ISSUE OF NOTICE OF TERMINATION FOR DEFAULT ON RENTAL PAYMENT IN RELATION TO 10 CHANGI SOUTH STREET 2, SINGAPORE 486596
Singapore, 31 August 2018 – Sabana Real Estate Investment Management Pte. Ltd., as manager of Sabana Shari’ah Compliant Industrial Real Estate Investment Trust (“Sabana REIT”, and as manager of Sabana REIT, the “Manager”), refers to 10 Changi South Street 2, Singapore 486596 (the “Property”), which is currently leased to Adviva Distribution Pte. Ltd. (the “Tenant”) under a lease agreement dated 15 December 2014 as supplemented by a supplemental lease agreement dated 30 November 2017 (collectively, the “Lease Agreement”), between HSBC Institutional Trust Services (Singapore) Limited, in its capacity as trustee of Sabana REIT (the “Trustee”), and the Tenant. The Manager wishes to announce that it has today issued a notice of termination to the Tenant, arising from the Tenant’s failure to pay rent and other sums payable under the Lease Agreement.

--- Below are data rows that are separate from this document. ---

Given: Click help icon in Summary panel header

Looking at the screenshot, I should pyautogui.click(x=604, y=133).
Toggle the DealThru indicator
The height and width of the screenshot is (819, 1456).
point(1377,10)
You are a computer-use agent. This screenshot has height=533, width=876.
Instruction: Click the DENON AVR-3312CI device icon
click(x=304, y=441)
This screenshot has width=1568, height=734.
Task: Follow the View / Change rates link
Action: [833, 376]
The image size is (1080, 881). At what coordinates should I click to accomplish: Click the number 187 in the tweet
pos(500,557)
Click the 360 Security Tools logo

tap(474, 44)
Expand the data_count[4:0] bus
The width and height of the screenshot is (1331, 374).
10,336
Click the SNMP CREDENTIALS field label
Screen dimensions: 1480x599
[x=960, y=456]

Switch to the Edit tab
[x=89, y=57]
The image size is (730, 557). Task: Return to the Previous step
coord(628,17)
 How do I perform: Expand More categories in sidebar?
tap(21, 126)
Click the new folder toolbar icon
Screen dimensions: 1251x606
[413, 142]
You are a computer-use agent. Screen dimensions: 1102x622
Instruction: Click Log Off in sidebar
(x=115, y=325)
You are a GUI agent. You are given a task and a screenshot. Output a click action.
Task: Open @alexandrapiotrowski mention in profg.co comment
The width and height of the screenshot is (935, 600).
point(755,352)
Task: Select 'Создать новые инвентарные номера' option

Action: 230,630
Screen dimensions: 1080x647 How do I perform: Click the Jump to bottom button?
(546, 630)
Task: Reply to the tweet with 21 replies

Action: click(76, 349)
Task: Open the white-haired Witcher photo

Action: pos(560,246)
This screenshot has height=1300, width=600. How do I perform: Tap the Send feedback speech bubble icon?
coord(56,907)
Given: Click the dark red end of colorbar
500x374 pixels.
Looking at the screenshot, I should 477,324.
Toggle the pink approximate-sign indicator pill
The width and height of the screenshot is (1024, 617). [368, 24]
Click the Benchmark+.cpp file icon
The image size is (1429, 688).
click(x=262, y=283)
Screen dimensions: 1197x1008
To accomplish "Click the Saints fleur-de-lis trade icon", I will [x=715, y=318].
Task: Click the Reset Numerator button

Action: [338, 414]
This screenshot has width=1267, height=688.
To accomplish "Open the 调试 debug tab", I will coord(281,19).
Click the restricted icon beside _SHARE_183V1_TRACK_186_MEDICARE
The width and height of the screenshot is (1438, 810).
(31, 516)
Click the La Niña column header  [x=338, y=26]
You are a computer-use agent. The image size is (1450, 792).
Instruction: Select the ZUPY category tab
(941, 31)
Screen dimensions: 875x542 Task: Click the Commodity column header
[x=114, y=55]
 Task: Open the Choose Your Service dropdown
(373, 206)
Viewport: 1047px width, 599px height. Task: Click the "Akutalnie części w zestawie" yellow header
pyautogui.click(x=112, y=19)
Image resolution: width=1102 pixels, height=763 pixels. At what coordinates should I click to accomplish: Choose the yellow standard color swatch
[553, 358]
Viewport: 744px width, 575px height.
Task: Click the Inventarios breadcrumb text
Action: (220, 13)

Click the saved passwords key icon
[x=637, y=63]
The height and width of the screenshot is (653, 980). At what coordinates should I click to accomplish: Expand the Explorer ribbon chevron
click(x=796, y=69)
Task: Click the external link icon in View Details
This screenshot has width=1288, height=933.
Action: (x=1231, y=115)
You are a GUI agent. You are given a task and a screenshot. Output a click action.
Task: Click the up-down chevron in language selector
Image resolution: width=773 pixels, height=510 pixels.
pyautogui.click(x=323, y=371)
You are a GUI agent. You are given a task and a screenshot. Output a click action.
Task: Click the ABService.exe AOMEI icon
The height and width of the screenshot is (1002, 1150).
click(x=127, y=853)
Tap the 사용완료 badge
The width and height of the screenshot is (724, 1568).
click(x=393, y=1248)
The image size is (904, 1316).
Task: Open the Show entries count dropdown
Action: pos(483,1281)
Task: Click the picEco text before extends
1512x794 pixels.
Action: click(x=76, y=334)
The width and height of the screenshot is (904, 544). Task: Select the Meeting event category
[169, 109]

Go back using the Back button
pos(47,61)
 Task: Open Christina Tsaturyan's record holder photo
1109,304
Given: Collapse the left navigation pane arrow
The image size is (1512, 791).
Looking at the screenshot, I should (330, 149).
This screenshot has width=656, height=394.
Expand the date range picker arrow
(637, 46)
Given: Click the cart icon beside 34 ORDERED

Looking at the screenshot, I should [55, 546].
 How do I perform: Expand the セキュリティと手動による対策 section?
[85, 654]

http://infopub.sgx.com/FileOpen/10_Chang...eID=523709
This is hilarious.
The building was bot in 2014 thru a sale&leaseback for $55mio.
In 2016, Sabana spent $7.4mio on "additions & alterations work providing additional GFA of 49,415 sq ft"
In 2017, supplementary lease was signed with master tenant "which will generate an additional S$1.0 million in rental p.a.". Valuers valued this property @ 62mio.
In 2018, tenant defaulted.
Such entertainment! esp with the unitholders giving the manager the share issuance mandate again!
I don't follow Sabana in detail. But after Activist Speak's actions, i started to scan through their financial reports. From their last few presentations, they have been putting their distributions with share mandate and without, side by side in contrast very conscientiously. This definitely had a nudging effect on shareholders to give the share mandate back to them. This is also not hard since most shareholders investing in REITs, probably have distributions as their top concern.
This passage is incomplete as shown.